An electrochemical biosensor was developed for SARS-CoV-2 detection. The biosensor relies on the attachment of the anti-SARS-CoV-2 nucleocapsid antibody on gold nanoparticles-modified carbon screen-printed electrodes. The detection was achieved in a label-free format via monitoring the change in the voltammetric reduction current upon binding of the immunosensor with the virus. Very good sensitivity was achieved, likely due to the fast electron transfer rate and the high surface area of the gold nanoparticles.
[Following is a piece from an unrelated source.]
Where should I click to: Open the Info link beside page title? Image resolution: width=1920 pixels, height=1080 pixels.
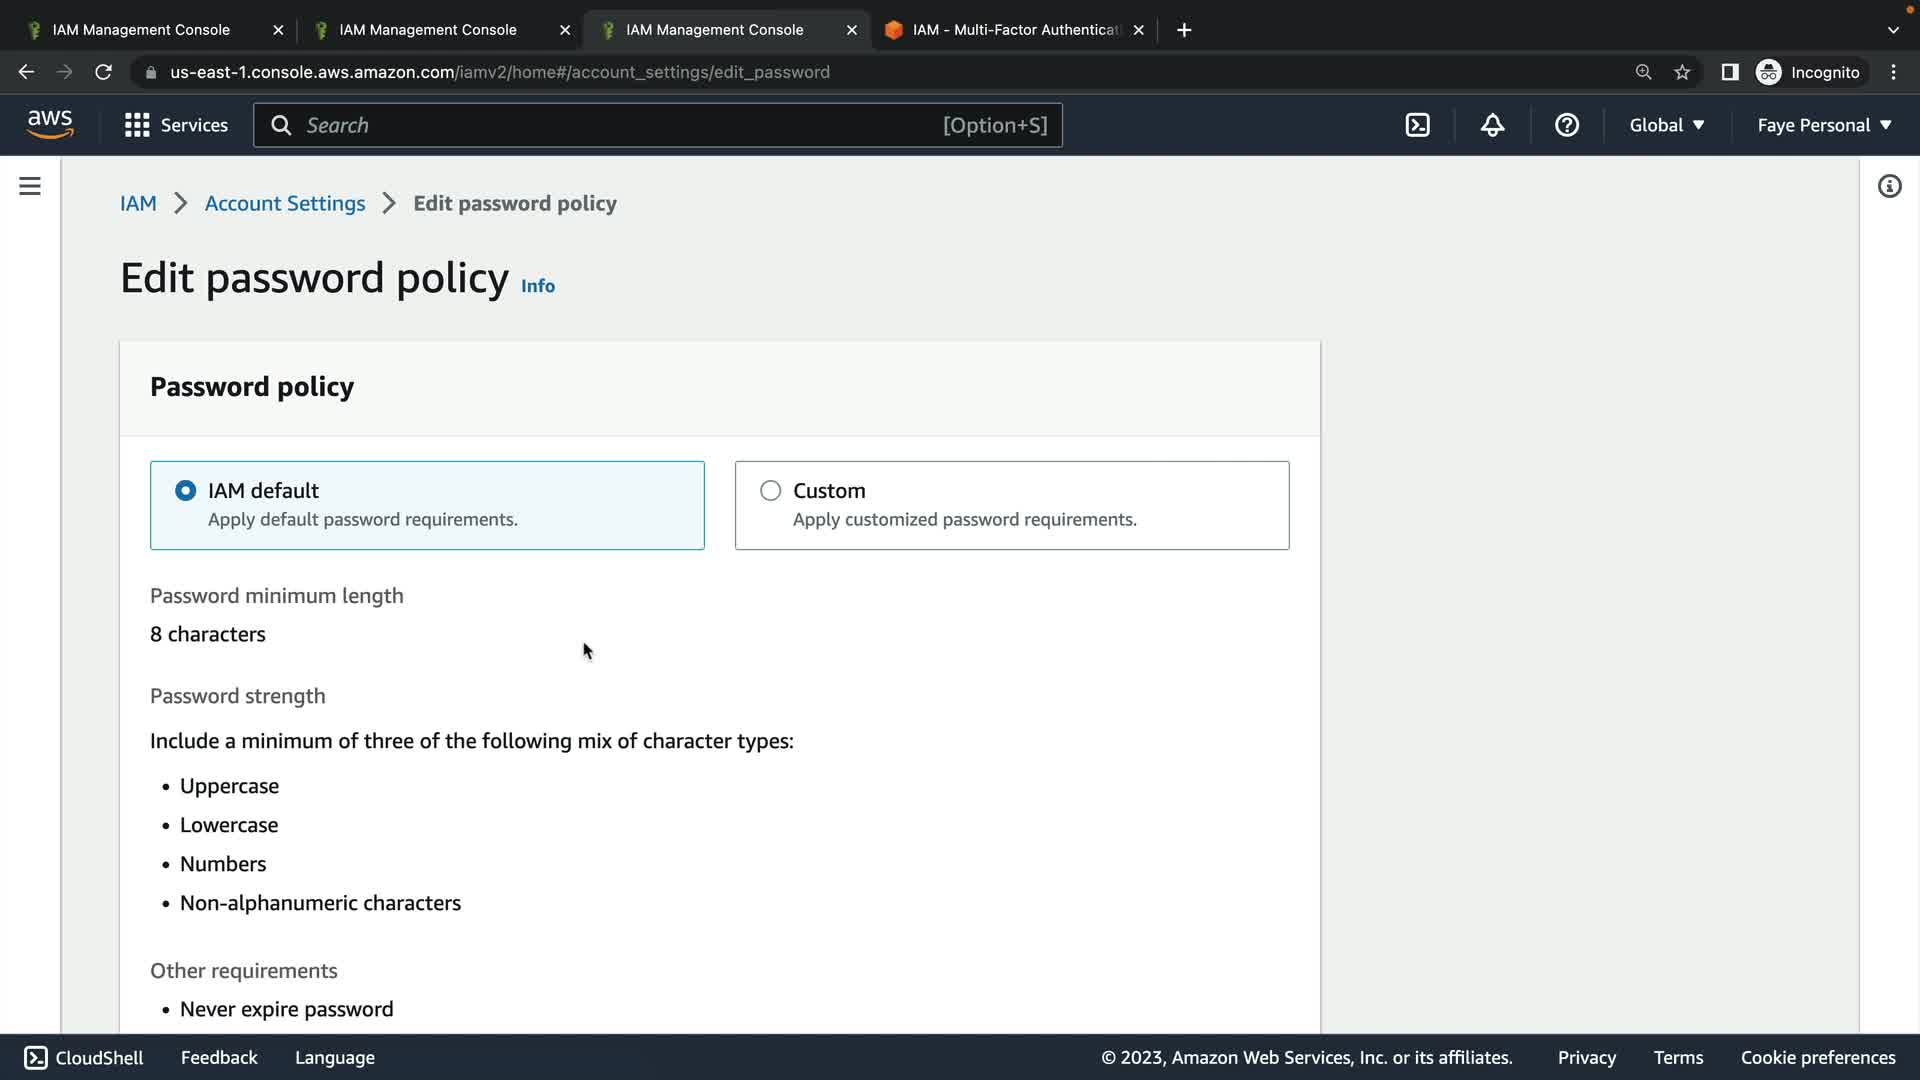point(537,286)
Our immunosensor has lower cost, faster and showed lower detection limit than ELISA. The immunosensor showed a very good degree of selectivity for SARS-CoV-2 against other viruses such as HCoV, MERS-CoV, Flu A and Flu B. Cross reactivity of the biosensor with SARS-CoV is expected because of their similar structure. Initial application of our immunosensor in clinical samples showed good agreement with the RT-PCR results. Thus, the SARS-COV-2 immunosensor is considered a rapid, low-cost, selective and sensitive diagnostic method that has the capability to be integrated in a handheld potentiostat and controlled via regular cell phone for point-of-care testing. This work focuses on the detection of the nucleocapsid protein. However, the best antigen target for the detection of SARS-COV-2 has not been identified yet. Therefore, future work should focus on comparing the sensitivities using other target antigens such as spike and membrane proteins.